# ИСХОДНЫЙ ОТРЫВОК
====

Судя по всему, Рузвельт ожидал удара, но ожидал его совсем не там, куда нацеливались японцы. Утром 26 ноября 1941 года военный министр Г. Стимсон сообщил президенту о перемещении японских транспортных кораблей к югу от Тайваня. Рузвельта взволновала эта новость, он посчитал, что под прикрытием переговоров японцы шлют подкрепление своему экспедиционному корпусу в Индокитае. На заседании военного кабинета 28 ноября перемещения японских военных транспортов были оценены как угроза "Британии в Сингапуре, Нидерландам и нам на Филиппинах".
Создается впечатление, что в то время, в конце ноября - начале декабря 1941 года, президент Рузвельт еще не пришел к окончательному выводу о своем курсе в предстоящих событиях. Одно просматривается определенно - его желание "потянуть" время, отложить момент окончательного решения на возможно поздний период. Более или менее отчетливо мысли президента передает его беседа с английским послом лордом Галифаксом 1 декабря. Черчилль требовал от своего посла заставить американцев действовать быстрее и энергичнее. Это была трудная задача.
Рузвельт пообещал послу, что, в случае японского нападения на английские и голландские владения, "мы будем в одной лодке", но его интересовало, что станет делать Лондон, если японцы нападут на Таиланд или укрепятся в Индокитае с прицелом на бирманскую дорогу, соединяющую западные державы с Китаем. Обе стороны на этой фазе своих отношений уклонялись от определенных ответов, причем Рузвельт (в этой беседе, а также 3 и 4 декабря) постоянно обещал англичанам "помощь", но эти обещания требовали уточнений, какого рода помощь имеет в виду американский президент.

====

(Данные о расположении слов и элементов)
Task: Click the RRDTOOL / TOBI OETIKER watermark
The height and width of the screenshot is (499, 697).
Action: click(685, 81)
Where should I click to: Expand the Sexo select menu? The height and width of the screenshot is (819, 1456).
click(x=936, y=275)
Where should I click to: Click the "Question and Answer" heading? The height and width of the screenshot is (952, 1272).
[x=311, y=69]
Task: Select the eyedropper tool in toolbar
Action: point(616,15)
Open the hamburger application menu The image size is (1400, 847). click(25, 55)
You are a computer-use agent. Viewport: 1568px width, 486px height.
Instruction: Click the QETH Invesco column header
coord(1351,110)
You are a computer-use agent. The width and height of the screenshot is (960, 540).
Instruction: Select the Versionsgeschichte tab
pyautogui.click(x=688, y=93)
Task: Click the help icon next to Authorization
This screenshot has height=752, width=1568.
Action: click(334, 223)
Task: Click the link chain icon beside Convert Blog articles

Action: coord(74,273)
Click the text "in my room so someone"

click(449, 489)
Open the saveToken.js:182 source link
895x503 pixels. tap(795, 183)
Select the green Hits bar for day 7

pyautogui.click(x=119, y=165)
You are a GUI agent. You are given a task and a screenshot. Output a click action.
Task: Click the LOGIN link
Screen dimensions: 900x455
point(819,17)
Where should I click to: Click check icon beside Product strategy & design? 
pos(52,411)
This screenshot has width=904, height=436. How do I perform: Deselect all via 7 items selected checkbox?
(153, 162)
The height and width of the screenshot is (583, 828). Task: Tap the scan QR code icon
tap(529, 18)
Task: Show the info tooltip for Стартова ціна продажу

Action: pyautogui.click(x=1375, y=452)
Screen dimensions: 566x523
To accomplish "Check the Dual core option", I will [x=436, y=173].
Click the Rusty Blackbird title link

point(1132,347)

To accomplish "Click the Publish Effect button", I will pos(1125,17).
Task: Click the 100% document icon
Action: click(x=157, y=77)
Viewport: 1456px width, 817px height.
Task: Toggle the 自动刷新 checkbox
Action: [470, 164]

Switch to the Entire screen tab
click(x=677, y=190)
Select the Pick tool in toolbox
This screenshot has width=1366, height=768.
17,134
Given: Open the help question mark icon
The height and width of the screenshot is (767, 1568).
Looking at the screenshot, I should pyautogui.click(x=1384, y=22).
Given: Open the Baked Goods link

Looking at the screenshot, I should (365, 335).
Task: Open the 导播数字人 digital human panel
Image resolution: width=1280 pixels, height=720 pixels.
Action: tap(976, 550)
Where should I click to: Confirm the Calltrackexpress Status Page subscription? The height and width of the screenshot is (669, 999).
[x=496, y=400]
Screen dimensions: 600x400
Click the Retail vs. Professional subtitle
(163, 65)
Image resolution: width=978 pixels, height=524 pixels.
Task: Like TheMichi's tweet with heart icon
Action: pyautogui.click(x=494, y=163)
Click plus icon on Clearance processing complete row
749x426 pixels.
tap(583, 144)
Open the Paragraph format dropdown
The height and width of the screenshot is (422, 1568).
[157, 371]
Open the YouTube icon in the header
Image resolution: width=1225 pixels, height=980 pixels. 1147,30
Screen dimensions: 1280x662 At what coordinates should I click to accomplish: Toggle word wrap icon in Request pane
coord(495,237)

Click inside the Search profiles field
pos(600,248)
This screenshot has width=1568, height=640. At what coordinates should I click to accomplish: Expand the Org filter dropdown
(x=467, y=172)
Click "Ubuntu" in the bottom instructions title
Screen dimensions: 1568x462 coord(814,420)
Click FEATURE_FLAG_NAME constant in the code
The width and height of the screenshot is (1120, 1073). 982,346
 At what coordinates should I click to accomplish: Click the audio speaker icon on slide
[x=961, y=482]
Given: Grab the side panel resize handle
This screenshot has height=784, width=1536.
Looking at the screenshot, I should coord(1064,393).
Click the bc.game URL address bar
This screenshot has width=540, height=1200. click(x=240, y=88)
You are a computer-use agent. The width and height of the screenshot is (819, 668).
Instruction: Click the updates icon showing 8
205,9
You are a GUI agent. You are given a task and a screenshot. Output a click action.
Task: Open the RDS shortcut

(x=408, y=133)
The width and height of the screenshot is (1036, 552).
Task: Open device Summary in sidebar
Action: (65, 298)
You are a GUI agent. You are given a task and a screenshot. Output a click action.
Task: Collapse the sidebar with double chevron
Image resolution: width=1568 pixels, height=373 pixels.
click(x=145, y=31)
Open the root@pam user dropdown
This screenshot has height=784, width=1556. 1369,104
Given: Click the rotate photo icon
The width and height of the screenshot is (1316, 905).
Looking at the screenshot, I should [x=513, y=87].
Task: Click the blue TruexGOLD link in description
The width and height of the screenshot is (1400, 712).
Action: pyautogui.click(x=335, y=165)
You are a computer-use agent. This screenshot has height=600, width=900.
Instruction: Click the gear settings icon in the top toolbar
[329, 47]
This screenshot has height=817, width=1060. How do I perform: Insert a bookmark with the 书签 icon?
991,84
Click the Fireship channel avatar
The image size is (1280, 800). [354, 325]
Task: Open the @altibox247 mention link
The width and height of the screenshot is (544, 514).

====

# ЗАДАНИЯ
a: Перечислите всех людей, названных по имени в отрывке о политике Рузвельта в конце 1941 года.
b: Продолжите отрывок о политике Рузвельта в конце 1941 года после его последнего предложения.

# ОТВЕТЫ К ЗАДАНИЯМ
a: Рузвельт, Г. Стимсон, лорд Галифакс, Черчилль.

b:
Обе стороны договорились, что пошлют предупреждение Токио, но пошлют раздельно и - на этом настаивал Рузвельт - только после того, как японское правительство объяснит все обстоятельства предпринимаемых им действий. Надо ли лишний раз повторять, что стратегия "воздержания" диктовалась, видимо, общей неясностью мировой обстановки. Немцы дошли до Москвы, и весь мир замер, ожидая решающих событий этой битвы. Победа или поражение одной из сторон, несомненно, в самой большей степени воздействовали бы на Японию. Президент Рузвельт стремился выступить на том этапе войны, когда американская мощь имела бы явно решающее значение.
В Токио же на имперской конференции 1 декабря 1941 года, проходившей в обстановке исключительной секретности, было решено начать войну с Америкой в лучших самурайских традициях XX века, как это было в Порт-Артуре в 1904 году и в Маньчжурии в 1931 году - без формального объявления войны, без предварительных деклараций. Американским Порт-Артуром в данном случае должна была стать гавайская база Тихоокеанского флота США Пирл-Харбор. В Вашингтоне Курусу и Номура осуществляли дипломатическое прикрытие, а японские авианосцы уже двинулись к Гавайям. Госсекретарь Хэлл продолжал настаивать на "фантастических" требованиях - уходе японцев из Китая. Империалистическая Япония не мыслила себе такого отступления, свой подлинный ответ она готовила втайне.
Что называется "без пяти двенадцать" Рузвельт обратился 6 декабря 1941 года к японскому императору. В этом послании концентрация японских войск в Индокитае была охарактеризована как "порождающая чувство глубокой обеспокоенности" ввиду угрозы Филиппинам, голландской Ист-Индии, английской Малайе и Таиланду, а заодно и мирным отношениям Японии и США. Только увод японских войск мог бы разогнать сгустившиеся над Тихим океаном "темные облака". Своим гостям в Белом доме Рузвельт сказал по этому поводу: "Сын человеческий только что послал обращение к сыну бога".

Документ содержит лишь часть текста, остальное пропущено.